Alpelisib is an α-selective phosphatidylinositol 3-kinase inhibitor used for treating
hormone receptor-positive (HR+), human epidermal growth receptor 2-negative (HER2-),
PIK3CA-mutated locally advanced or metastatic breast cancer following disease progression
on or after endocrine therapy. Hyperglycemia is an on-target effect of alpelisib affecting
approximately 60% of treated patients, and sometimes necessitating dose reductions,
treatment interruptions, or discontinuation of alpelisib. Early detection of hyperglycemia
and timely intervention have a key role in achieving optimal glycemic control and
maintaining alpelisib dose intensity to optimize the benefit of this drug. A glycemic
support program implemented by an endocrinology-oncology collaborative team may be
very useful in this regard.
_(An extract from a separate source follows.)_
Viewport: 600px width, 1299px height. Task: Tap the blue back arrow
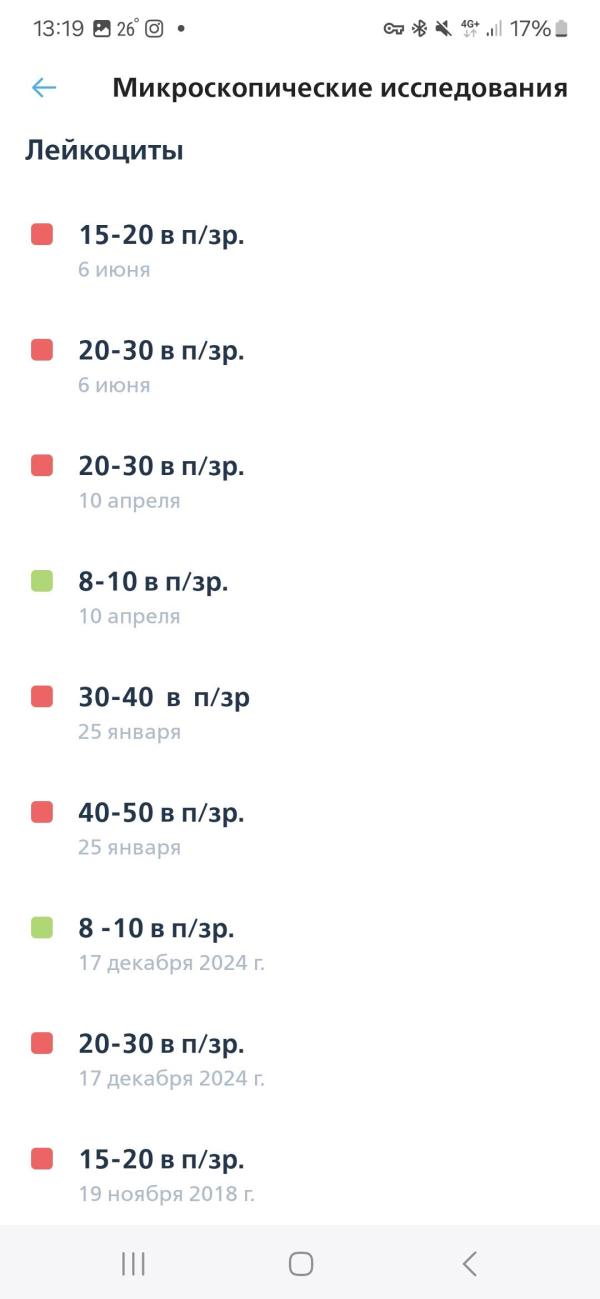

Lifestyle modifications, mainly comprising a reduced-carbohydrate
diet, and a designated stepwise, personalized antihyperglycemic regimen, based on
metformin, sodium-glucose co-transporter 2 inhibitors, and pioglitazone, are the main
tools required to address the insulin-resistant hyperglycemia induced by alpelisib.
In this report, based on the consensus of 14 oncologists and seven endocrinologists,
we provide guidance for hyperglycemia management strategies before, during, and after
alpelisib therapy for HR+, HER2-, PIK3CA-mutated breast cancer, with a focus on a
proactive, multidisciplinary approach.